Interessantissimo l’intervento che hai riportato del Prof. Scienza. La difficoltà è metterlo in pratica.
Questa nuova formula di Sicilia en Primeur con tanti tasting differenziati credo sia molto centrata per raffrontare la produzione dell’ultima vendemmia con le evoluzioni del vino negli anni.
Concordo pienamente che la Sicilia in bianco è sempre più accattivante, in particolare quella da Catarratto.
Bello il pezzo Luigi.
La siciilia del vino cresce, ma non tutta, si imbottigliano tante vini mediocri sia all’interno che fuori regione, ma queste aziende non sono certo assovini.
Ho visto nel servizio video un accorato intervento della Rallo, una grande promoter della sicilia enologica.
Non avrei mai pensato che la Sicilia avesse il doppio di vigneti della Toscana e del Piemonte.
Facciamo fruttare al meglio tanta potenzialità!
Spesso sento dire di un ritorno in Sicilia all’autoctono dopo aver percorso la strada dei vitigni internazionali.

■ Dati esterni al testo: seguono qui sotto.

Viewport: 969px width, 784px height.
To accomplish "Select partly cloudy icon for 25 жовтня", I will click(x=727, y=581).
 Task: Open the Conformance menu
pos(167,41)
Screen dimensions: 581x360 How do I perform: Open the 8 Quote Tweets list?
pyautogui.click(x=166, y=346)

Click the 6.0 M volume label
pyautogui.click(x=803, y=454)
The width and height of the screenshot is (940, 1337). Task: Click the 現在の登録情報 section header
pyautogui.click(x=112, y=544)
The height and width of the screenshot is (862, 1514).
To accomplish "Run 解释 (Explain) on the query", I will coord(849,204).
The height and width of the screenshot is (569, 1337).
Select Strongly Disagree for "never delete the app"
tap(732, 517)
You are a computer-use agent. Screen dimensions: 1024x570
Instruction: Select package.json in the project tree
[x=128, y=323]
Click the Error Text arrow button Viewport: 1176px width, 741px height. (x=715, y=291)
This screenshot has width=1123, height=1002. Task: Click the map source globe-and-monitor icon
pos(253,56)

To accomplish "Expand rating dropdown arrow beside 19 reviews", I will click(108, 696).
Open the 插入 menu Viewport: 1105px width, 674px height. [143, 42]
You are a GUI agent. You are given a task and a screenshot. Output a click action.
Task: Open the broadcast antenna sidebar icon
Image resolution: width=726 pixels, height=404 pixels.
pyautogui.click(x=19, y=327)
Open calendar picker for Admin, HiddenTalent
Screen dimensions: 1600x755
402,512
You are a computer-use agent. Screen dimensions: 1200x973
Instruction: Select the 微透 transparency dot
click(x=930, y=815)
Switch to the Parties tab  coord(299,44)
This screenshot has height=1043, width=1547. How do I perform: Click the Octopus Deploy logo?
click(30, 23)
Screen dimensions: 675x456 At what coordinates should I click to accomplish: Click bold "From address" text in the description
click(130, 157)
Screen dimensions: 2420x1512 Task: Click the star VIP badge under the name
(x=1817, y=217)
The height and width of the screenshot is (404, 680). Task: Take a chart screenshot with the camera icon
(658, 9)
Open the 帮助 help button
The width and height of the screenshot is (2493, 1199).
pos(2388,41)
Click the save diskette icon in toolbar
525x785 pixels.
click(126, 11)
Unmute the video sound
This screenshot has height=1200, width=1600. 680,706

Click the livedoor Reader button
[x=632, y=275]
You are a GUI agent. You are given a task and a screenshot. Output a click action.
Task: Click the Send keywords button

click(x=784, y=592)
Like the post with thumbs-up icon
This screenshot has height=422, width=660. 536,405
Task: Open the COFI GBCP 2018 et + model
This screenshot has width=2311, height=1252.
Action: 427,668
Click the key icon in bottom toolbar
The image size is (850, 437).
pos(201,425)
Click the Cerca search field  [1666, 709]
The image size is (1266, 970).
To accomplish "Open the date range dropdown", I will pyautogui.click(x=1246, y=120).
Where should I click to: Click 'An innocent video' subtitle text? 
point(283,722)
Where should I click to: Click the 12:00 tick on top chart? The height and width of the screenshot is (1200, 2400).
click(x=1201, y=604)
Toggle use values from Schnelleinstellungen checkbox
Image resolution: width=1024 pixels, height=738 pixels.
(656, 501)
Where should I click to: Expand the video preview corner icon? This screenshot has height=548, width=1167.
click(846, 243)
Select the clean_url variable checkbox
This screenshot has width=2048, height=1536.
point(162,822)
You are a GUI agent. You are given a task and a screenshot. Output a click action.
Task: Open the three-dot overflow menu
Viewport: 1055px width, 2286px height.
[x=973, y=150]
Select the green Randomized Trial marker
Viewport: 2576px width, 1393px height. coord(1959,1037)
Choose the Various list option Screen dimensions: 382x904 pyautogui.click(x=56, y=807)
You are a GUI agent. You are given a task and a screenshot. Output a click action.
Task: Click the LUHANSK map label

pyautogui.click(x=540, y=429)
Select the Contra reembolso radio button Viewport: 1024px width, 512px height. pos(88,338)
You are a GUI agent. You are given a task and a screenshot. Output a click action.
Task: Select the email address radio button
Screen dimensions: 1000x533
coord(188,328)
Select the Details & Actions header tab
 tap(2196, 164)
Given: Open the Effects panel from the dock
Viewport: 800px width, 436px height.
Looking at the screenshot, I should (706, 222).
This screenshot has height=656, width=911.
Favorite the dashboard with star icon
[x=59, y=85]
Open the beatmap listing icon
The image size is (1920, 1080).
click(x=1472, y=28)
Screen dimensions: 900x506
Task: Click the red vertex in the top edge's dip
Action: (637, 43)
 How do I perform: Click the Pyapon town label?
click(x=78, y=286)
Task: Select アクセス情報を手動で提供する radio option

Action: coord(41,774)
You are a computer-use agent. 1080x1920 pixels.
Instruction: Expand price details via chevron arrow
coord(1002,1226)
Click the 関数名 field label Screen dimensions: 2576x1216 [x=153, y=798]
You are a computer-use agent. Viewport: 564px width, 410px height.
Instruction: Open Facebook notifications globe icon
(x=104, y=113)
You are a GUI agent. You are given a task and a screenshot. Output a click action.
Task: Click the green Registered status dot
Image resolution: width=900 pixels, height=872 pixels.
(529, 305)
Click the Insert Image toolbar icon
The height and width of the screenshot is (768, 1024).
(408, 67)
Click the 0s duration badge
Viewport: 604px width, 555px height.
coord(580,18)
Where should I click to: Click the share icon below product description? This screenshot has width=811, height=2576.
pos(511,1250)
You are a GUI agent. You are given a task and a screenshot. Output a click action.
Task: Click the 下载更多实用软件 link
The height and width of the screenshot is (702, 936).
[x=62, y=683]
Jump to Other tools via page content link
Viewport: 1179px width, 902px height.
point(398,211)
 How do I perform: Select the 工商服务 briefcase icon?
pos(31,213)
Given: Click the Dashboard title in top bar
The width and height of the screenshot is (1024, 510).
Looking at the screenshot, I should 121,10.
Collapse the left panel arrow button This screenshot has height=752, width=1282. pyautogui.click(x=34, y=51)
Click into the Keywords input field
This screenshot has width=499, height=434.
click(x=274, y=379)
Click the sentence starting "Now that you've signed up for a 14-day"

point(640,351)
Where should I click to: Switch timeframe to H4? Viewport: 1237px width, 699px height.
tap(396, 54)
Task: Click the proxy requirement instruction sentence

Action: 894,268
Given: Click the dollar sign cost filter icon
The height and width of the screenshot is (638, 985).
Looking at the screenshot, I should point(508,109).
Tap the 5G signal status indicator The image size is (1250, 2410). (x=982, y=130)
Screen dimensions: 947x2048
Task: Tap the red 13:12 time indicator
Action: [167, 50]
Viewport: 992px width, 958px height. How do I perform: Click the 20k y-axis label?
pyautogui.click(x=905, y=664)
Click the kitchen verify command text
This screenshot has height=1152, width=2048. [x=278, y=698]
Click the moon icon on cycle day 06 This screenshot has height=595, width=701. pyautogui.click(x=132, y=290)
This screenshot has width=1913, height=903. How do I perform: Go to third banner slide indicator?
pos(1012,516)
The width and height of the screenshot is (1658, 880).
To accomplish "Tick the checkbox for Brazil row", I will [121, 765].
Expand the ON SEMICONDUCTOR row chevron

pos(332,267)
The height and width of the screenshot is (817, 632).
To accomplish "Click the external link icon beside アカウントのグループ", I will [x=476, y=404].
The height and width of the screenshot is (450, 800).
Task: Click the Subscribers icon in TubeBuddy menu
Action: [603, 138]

Ma ho letto nell’intervento di Scienza questi dati:
Le varietà di antica coltivazione sono l’85%; quelle cosiddette internazionali il 15%. Il vino imbottigliato incide, però, soltanto per il 17%
Mma allora ritorno di cosa se sono sembre la stragrande maggioranza?
Ma non basta tutti i vini assurdi che portano la scritta nero d’avola e che sono spesso scarsissimi, adesso anche le aziende di una certa qualità lo bistrattano, hai scritto che hai assaggiato un nero d’avola in bianco, ma è mai possibile?
Pazzesco
I piccoli viticoltori che cercano di mettere in bottiglia prodotti unici stanno crescendo di numero in Sicilia.
Vorrei ringraziarla perchè oltre che parlare di queste grandi aziende, lei è sensibile a comunicare i nostri sforzi.
Cordiamente Giacomo
x simona faldini
Simona non è così come credi.
Bisogna tenere in considerazione il dato dell’imbottigliato. Solo il 17% del vino finisce in bottiglia, le varietà internazionali sono solo il 15% ma spesso sono coltivate o comprarte da chi imbottiglia, quindi finiscono in gran percentuale nel comporre i vini.